Task brief => Give the records again in full, exactly as written.
- - - -
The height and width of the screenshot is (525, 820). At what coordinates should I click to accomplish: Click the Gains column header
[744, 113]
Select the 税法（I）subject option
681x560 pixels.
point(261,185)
- - - -
Written solution =>
The height and width of the screenshot is (525, 820). At what coordinates should I click to accomplish: Click the Gains column header
[744, 113]
Select the 税法（I）subject option
681x560 pixels.
point(261,185)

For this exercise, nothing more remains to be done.